• PROVIDED DATA:
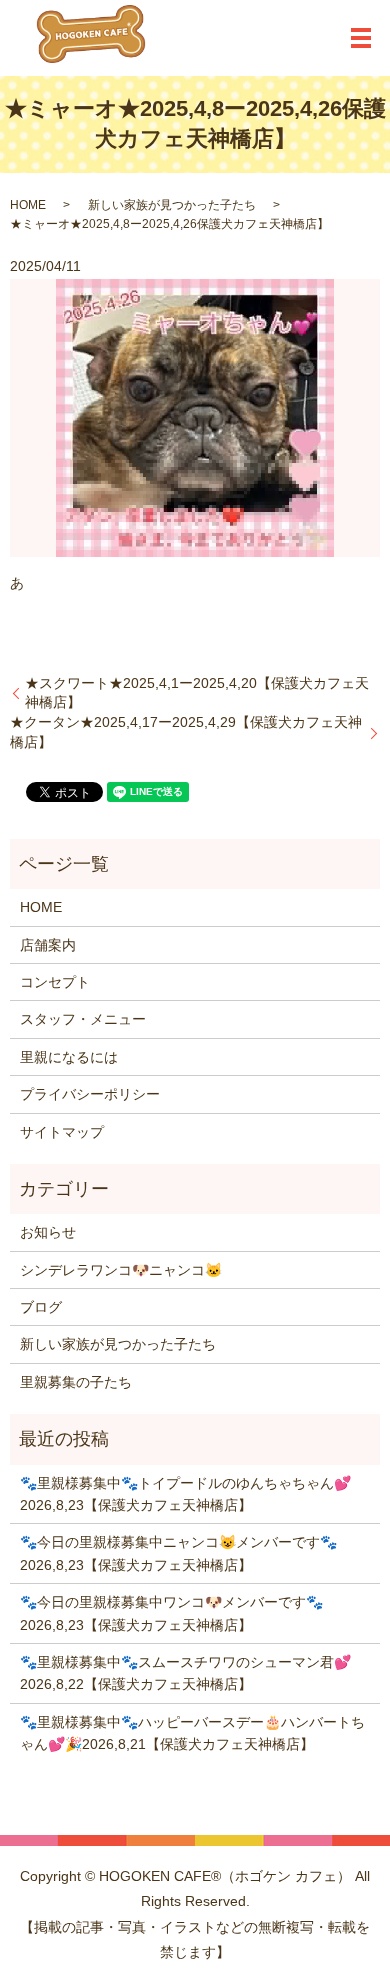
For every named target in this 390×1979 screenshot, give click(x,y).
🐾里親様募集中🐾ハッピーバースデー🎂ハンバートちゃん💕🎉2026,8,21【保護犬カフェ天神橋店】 (192, 1733)
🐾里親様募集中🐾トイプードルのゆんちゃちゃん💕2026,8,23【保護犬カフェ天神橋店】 (185, 1494)
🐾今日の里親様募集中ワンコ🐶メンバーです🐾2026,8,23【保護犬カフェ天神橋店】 (171, 1613)
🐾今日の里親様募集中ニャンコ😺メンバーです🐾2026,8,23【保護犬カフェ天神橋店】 (178, 1553)
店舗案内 (48, 945)
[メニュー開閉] (361, 38)
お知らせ (48, 1232)
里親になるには (69, 1057)
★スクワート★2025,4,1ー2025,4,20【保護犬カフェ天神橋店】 (197, 693)
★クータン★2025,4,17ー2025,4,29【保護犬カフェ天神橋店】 (186, 732)
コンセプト (55, 982)
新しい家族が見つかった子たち (172, 205)
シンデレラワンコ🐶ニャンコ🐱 (121, 1270)
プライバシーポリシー (90, 1094)
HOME (28, 205)
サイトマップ (62, 1132)
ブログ (41, 1307)
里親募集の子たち (76, 1382)
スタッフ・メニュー (83, 1019)
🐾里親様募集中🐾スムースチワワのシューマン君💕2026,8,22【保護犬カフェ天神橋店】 (185, 1673)
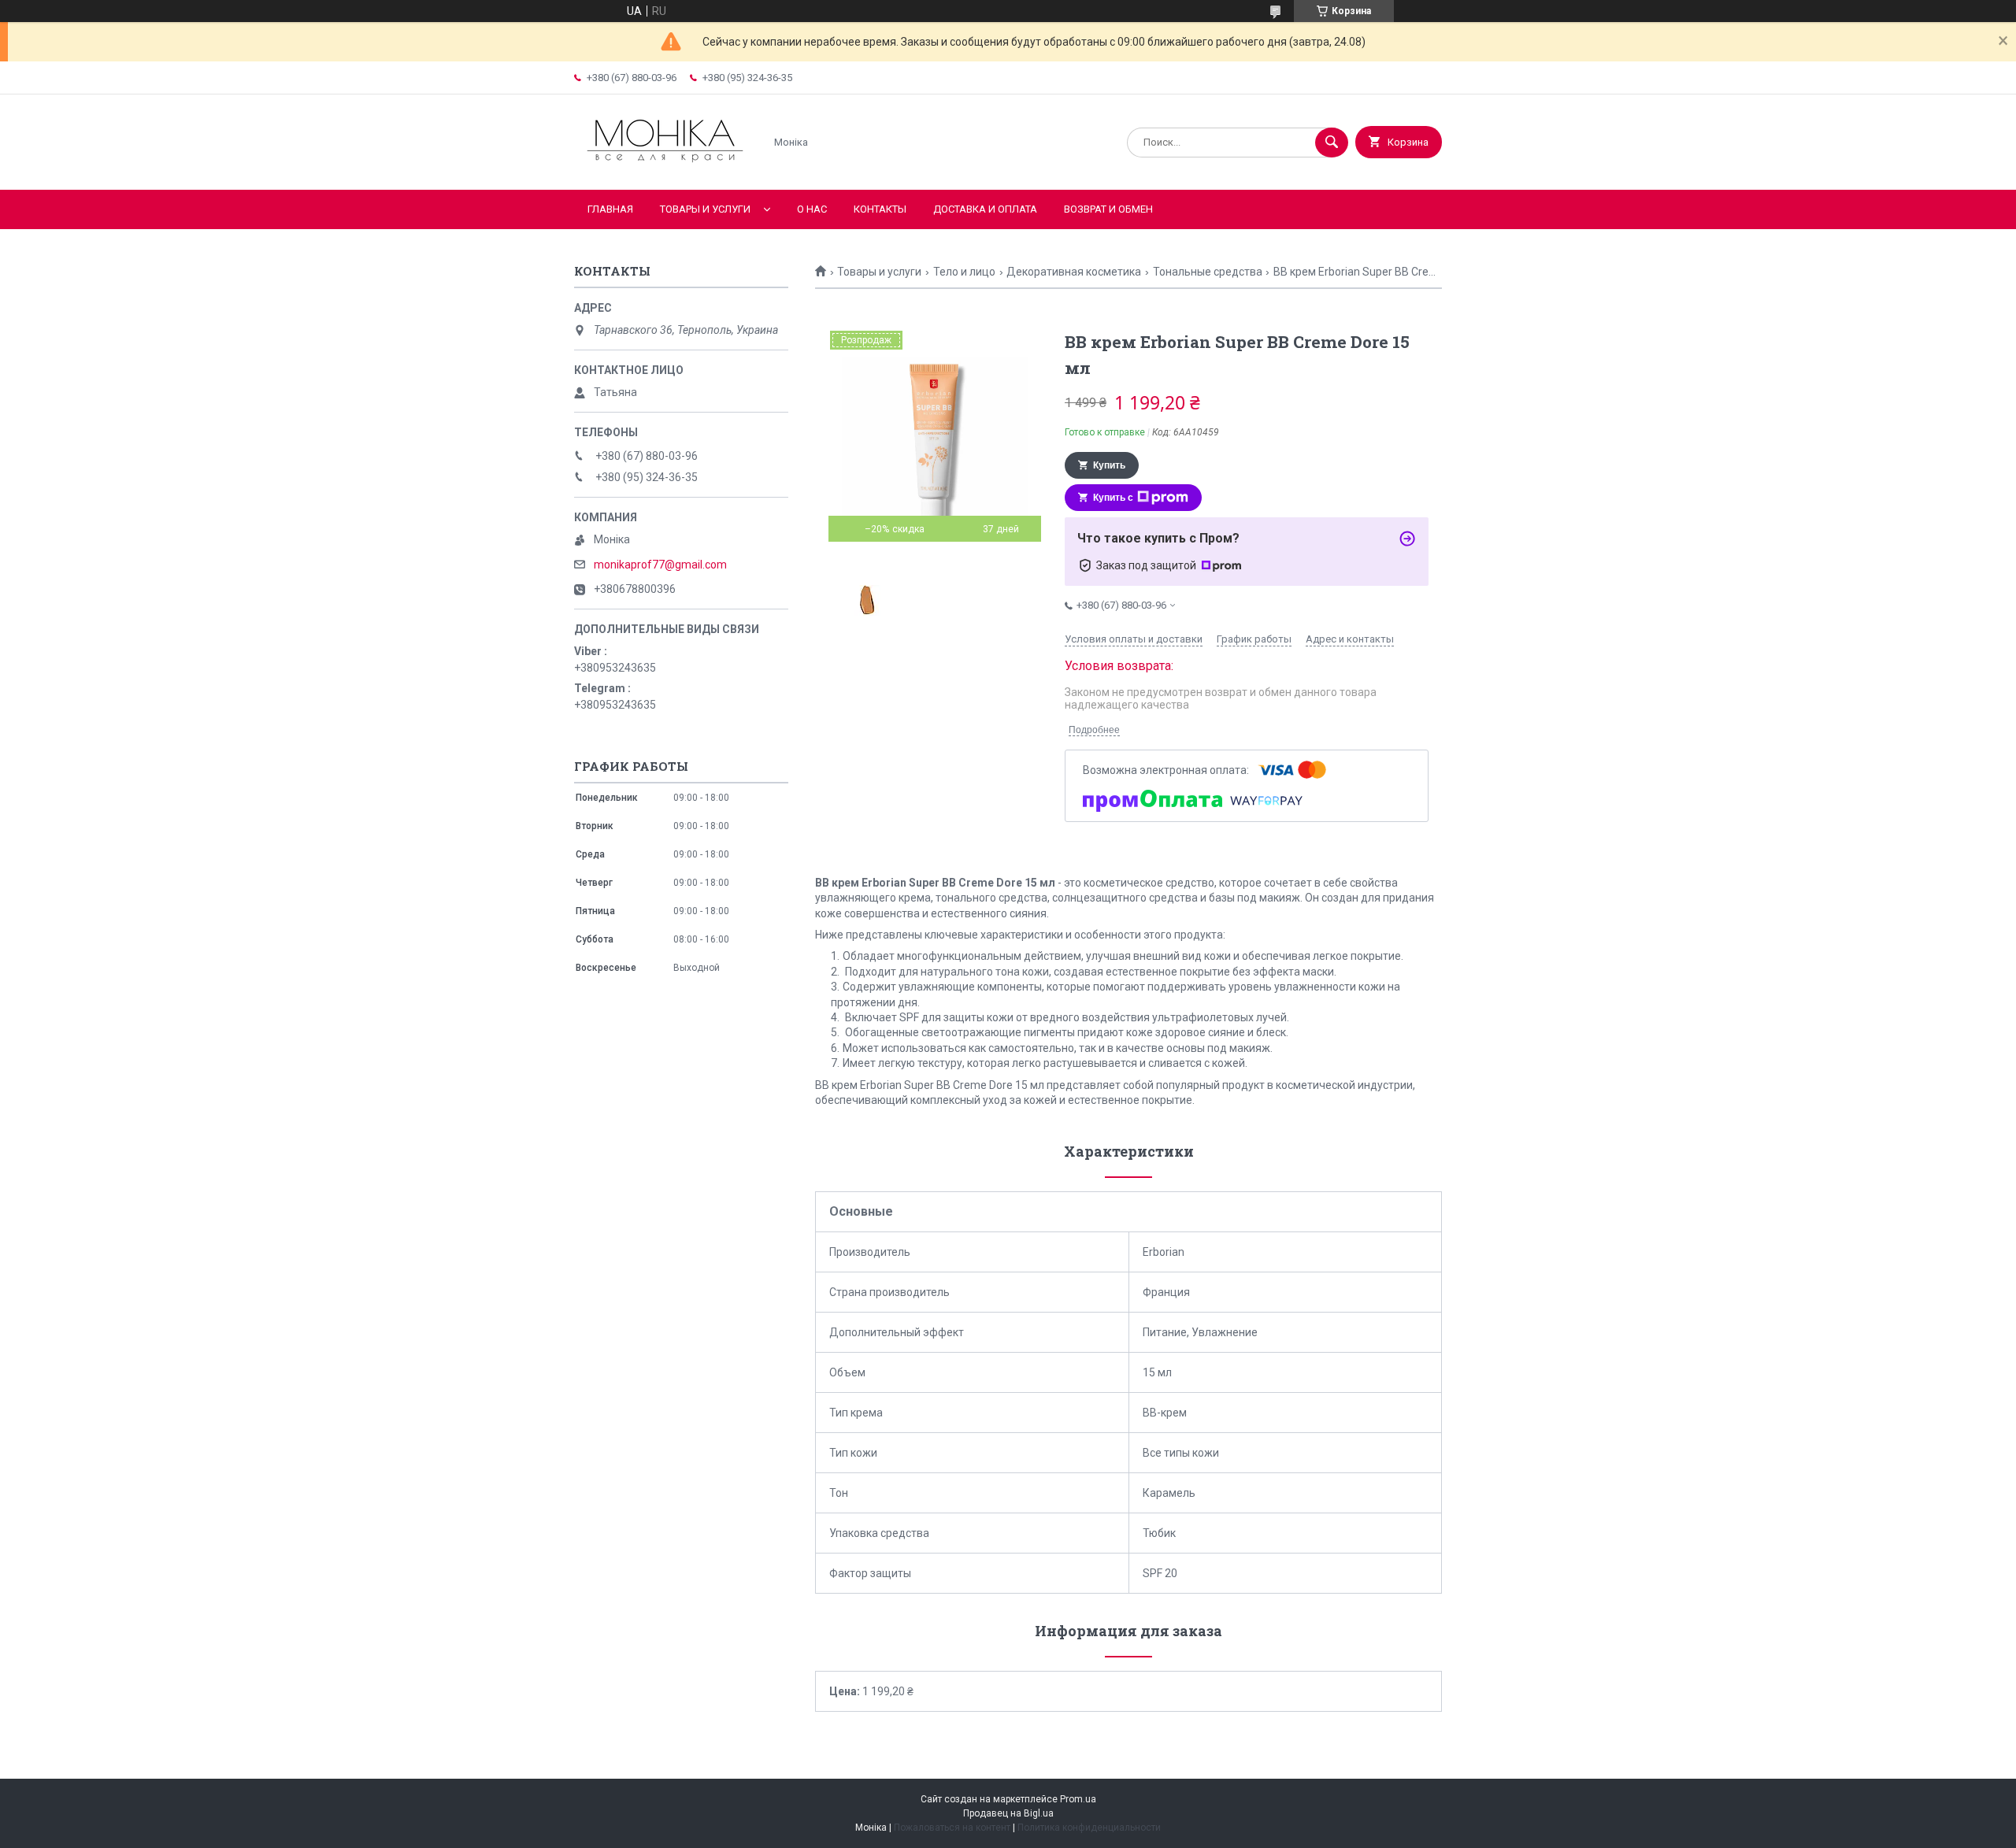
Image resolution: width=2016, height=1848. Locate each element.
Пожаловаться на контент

• EXERCISE: After locating the line with "コンセプト (55, 982)" in the listing above, transcribe it and every line after it to the last, exactly, with no pictures.

• ANSWER AREA:
コンセプト (55, 982)
新しい家族が見つかった子たち (172, 205)
シンデレラワンコ🐶ニャンコ🐱 (121, 1270)
プライバシーポリシー (90, 1094)
HOME (28, 205)
サイトマップ (62, 1132)
ブログ (41, 1307)
里親募集の子たち (76, 1382)
スタッフ・メニュー (83, 1019)
🐾里親様募集中🐾スムースチワワのシューマン君💕2026,8,22【保護犬カフェ天神橋店】 (185, 1673)
Image resolution: width=2016, height=1848. Locate each element.
Пожаловаться на контент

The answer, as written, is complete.